# START OF TASK INPUT

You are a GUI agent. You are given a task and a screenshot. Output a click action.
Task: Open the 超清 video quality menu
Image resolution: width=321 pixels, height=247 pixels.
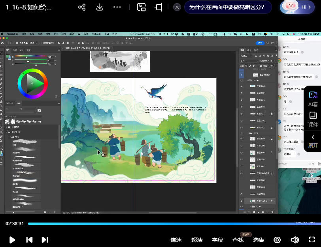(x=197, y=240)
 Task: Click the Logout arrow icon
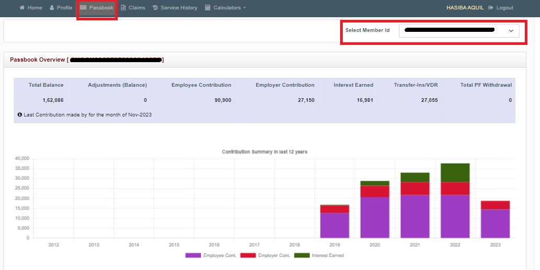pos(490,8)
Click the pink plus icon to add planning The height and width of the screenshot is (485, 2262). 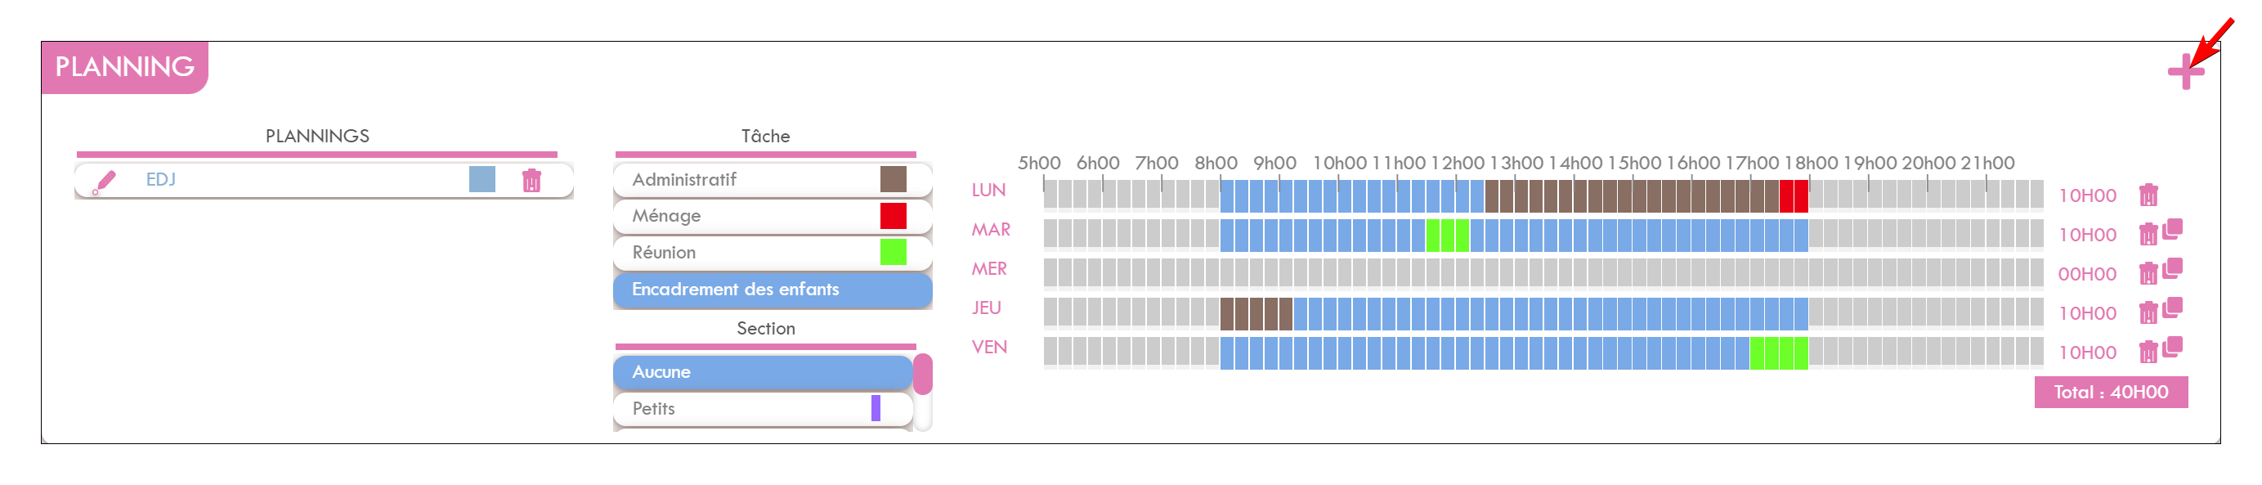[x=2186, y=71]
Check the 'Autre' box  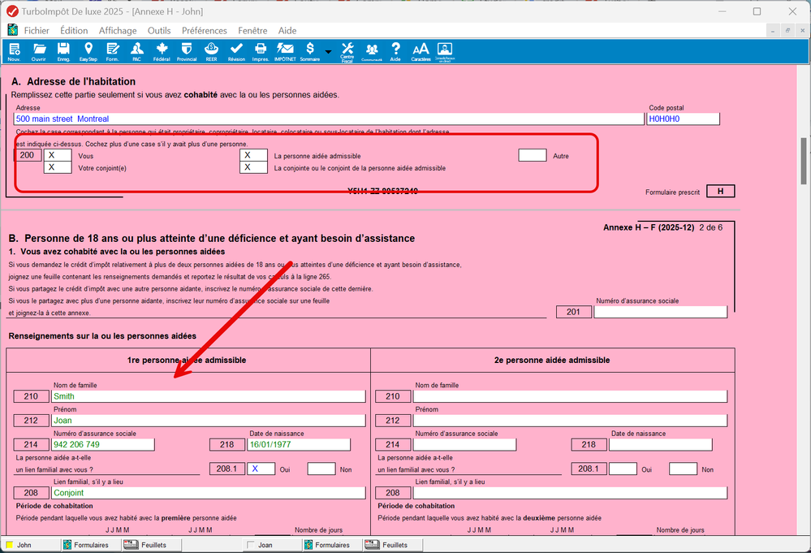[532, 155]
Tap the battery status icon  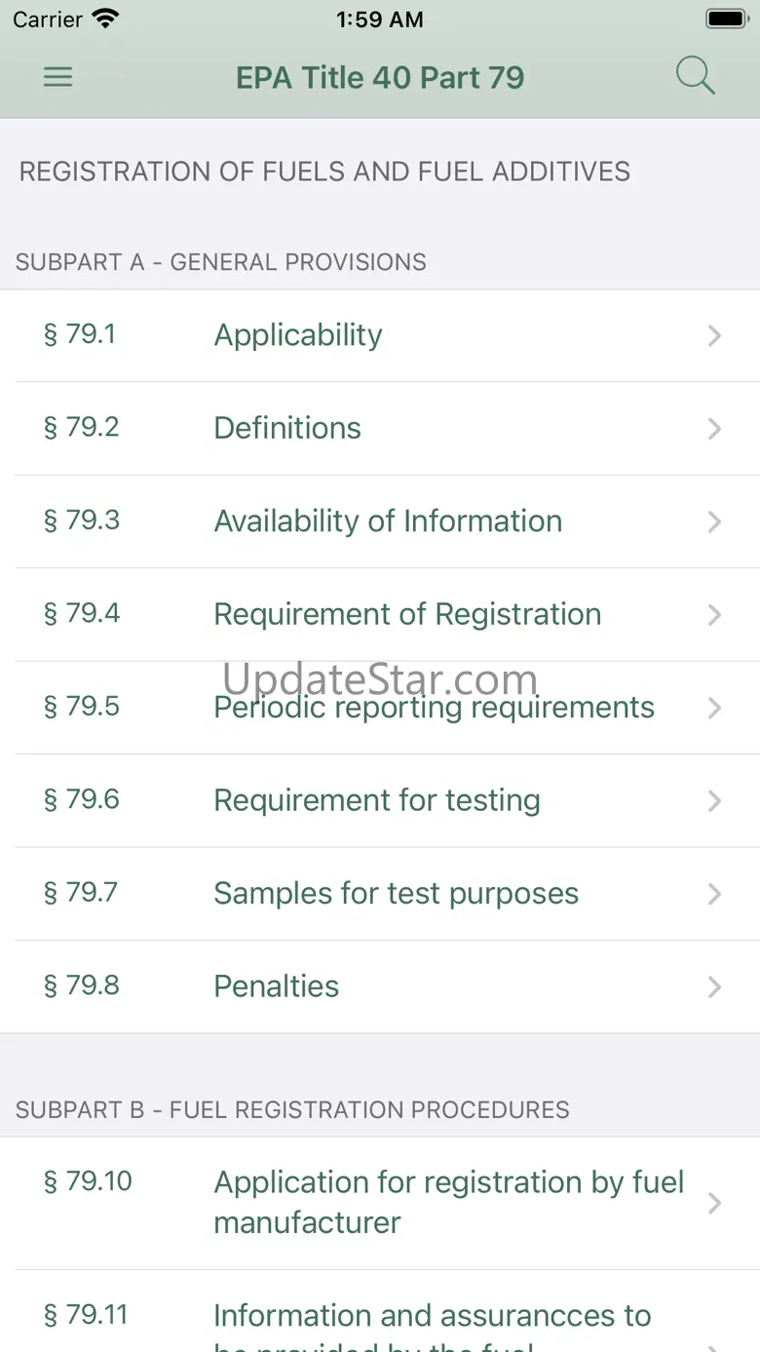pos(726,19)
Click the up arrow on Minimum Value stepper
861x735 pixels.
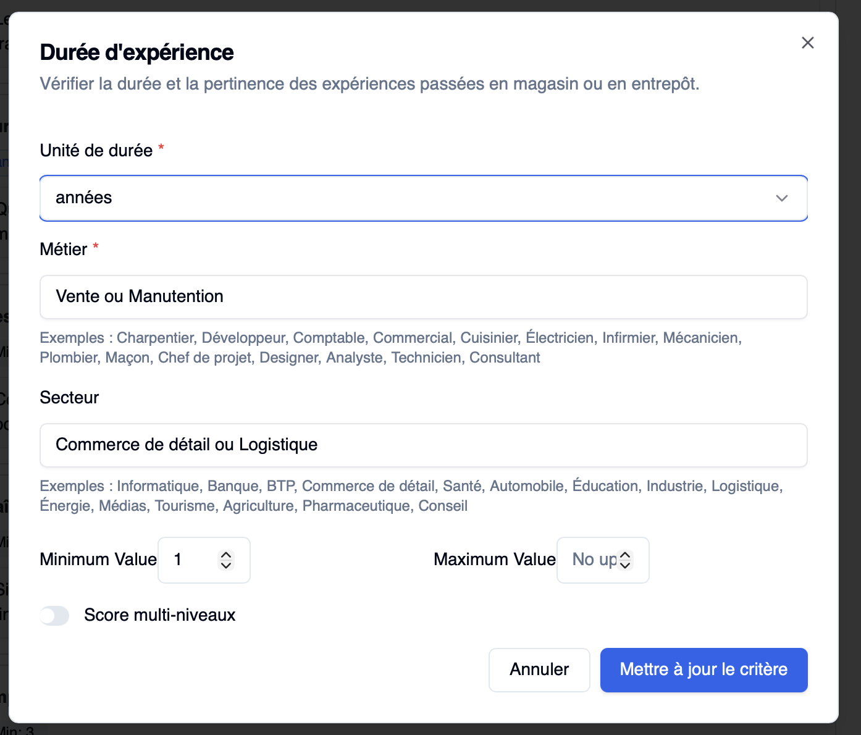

# END OF TASK INPUT

Copy the data word for word, starting at the line that contains "Click the up arrow on Minimum Value stepper" and ending at the end of the data. Leave the pictures out.

Click the up arrow on Minimum Value stepper
861x735 pixels.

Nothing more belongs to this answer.